Sarah-Jane Bedwell, R.D., nutrition columnist at “Self” and author of “Schedule Me Skinny,” echoes Villacorta, noting the ideal is an everyday cooking oil that’s low in saturated fat and high in heat tolerance.
“It’s important that people understand the differences among cooking oils as they can’t be used interchangeably in everything you cook,” she said. “With 100 percent canola oil, I know what I’m getting in the kitchen and on my plate. It’s healthy and works in everything – an ‘all in one’ cooking oil.”
Here are four reasons Villacorta and Bedwell both prefer canola oil:
- It’s healthy. Canola oil contains the least saturated fat – about half that of olive, soybean, corn and sunflower oils – and the most plant-based omega-3 fat of all common cooking oils. Research shows that eating 1 1/2 tablespoons of canola oil daily in place of saturated fat can help reduce the risk of coronary heart disease. Canola oil may also help control blood sugar in people with type 2 diabetes.

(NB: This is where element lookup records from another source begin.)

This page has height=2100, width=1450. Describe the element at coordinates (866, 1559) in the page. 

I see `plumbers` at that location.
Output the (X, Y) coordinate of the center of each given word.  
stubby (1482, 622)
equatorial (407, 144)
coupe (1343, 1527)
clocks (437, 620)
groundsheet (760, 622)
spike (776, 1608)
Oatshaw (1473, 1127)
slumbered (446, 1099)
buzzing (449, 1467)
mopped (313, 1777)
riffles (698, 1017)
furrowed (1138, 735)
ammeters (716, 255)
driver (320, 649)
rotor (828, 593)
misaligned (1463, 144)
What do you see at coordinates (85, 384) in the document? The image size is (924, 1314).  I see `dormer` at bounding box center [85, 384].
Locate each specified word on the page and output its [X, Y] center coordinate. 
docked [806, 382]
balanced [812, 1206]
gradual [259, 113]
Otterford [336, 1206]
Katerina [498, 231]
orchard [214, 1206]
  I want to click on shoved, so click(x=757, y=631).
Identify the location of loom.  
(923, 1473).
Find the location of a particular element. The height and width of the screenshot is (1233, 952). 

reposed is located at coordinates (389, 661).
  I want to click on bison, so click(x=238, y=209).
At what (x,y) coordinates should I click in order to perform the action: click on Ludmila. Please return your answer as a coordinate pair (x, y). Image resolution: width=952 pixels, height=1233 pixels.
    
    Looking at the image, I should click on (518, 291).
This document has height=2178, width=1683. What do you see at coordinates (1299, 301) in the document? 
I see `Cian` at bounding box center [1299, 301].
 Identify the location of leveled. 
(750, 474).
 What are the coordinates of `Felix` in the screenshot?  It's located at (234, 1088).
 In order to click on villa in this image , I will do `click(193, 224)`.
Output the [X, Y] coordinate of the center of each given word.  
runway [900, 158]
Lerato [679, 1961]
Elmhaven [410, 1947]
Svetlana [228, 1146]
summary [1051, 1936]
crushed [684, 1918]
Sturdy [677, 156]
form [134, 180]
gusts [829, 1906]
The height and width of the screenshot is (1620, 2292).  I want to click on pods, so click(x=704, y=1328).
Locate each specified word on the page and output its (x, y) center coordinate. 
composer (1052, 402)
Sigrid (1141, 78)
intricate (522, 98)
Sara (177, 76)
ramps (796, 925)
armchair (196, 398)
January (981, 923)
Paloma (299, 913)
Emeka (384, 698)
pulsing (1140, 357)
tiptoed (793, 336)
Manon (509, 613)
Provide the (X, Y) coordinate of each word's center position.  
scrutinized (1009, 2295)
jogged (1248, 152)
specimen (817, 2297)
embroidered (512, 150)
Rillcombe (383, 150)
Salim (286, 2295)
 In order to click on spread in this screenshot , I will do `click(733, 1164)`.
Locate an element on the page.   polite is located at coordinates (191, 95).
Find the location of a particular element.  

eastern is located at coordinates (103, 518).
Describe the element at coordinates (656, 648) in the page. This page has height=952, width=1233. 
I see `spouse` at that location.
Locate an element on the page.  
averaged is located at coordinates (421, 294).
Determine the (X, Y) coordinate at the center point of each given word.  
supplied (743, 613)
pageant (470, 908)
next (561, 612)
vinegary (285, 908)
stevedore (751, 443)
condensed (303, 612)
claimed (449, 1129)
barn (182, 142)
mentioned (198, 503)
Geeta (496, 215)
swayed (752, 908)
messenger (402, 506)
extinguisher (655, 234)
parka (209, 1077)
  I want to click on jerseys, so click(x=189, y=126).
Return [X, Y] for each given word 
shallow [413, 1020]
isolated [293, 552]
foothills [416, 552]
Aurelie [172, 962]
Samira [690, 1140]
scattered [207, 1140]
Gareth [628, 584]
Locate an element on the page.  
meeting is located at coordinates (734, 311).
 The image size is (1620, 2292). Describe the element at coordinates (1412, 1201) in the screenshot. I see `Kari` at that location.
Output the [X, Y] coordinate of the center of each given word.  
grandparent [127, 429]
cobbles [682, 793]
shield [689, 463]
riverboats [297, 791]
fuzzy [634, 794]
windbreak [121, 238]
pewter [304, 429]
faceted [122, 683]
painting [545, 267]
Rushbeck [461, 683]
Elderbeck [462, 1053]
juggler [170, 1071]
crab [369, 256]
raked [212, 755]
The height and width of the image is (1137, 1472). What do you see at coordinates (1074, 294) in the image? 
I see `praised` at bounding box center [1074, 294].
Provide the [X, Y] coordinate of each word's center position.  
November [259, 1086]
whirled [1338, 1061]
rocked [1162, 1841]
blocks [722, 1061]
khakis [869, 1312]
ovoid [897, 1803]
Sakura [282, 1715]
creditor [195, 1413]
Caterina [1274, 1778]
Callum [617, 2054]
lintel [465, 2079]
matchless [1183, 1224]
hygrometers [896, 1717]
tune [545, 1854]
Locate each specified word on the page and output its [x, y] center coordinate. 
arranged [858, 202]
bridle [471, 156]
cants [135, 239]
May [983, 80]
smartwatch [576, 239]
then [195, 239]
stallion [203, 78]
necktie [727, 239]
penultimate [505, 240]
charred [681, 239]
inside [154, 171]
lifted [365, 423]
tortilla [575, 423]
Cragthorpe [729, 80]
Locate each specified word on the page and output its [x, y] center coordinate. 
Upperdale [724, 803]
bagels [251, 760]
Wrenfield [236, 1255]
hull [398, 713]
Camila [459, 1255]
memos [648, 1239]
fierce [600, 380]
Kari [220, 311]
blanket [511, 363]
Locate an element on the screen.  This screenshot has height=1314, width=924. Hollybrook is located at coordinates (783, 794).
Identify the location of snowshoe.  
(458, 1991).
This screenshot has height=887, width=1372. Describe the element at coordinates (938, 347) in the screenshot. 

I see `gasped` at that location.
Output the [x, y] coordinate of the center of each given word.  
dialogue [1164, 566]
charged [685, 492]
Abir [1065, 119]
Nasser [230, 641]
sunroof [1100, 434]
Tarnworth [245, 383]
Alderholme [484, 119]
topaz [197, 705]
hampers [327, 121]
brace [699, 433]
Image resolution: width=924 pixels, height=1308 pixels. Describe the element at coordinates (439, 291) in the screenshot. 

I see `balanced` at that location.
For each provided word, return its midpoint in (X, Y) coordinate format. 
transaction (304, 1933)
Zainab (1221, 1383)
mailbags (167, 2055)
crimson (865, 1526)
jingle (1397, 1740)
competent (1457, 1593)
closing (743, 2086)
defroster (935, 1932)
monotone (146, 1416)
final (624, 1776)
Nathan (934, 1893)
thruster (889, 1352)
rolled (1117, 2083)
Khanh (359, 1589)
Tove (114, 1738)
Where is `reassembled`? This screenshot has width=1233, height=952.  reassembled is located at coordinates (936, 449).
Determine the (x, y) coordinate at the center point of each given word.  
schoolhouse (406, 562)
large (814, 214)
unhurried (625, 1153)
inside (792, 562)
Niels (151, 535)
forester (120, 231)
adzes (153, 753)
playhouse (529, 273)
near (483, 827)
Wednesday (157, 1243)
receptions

- It’s neutral. Canola oil has no taste and a light texture (unlike olive or coconut oils), which is what you want when preparing a spicy Mexican feast, tart lemon cake or an herb-laced dressing, such as Salsa Vinaigrette or Honey Lemon Vinaigrette. The flavors of your ingredients, not your oil, take center stage. Other oils have heavier textures than canola oil.
- It can take the heat. Broil, sear or even deep-fry to your heart’s content. Canola oil has one of the highest heat tolerances of any cooking oil (smoke point of 468°F), so it’s an ideal kitchen partner.
- It’s affordable. Canola oil costs about the same as vegetable oil, but with canola oil, you know which oil is in the bottle. Vegetable oil may actually be any number of different oils.
For more recipes and facts about canola oil, visit canolainfo.org.
- 1/2 cup salsa
- 1/3 cup water
- 2 tablespoons canola oil
- 2 tablespoons lime juice
- 1 tablespoon minced cilantro
- 1 teaspoon granulated sugar
- 1 garlic clove, crushed
- In container with tight-fitting lid, combine salsa, water, canola oil, lime juice, cilantro, sugar and garlic. Shake well.
Honey Lemon Vinaigrette
- 2 teaspoons finely minced lemon zest
- 1/4 cup fresh lemon juice
- 1 1/2 tablespoons honey
- 1/4 teaspoon salt
- 1/4 teaspoon ground black pepper
- 1/4 cup canola oil
- In medium bowl, whisk together lemon zest and juice, honey, salt and pepper. Slowly add canola oil, whisking briskly and continuously until emulsified. Serve with greens.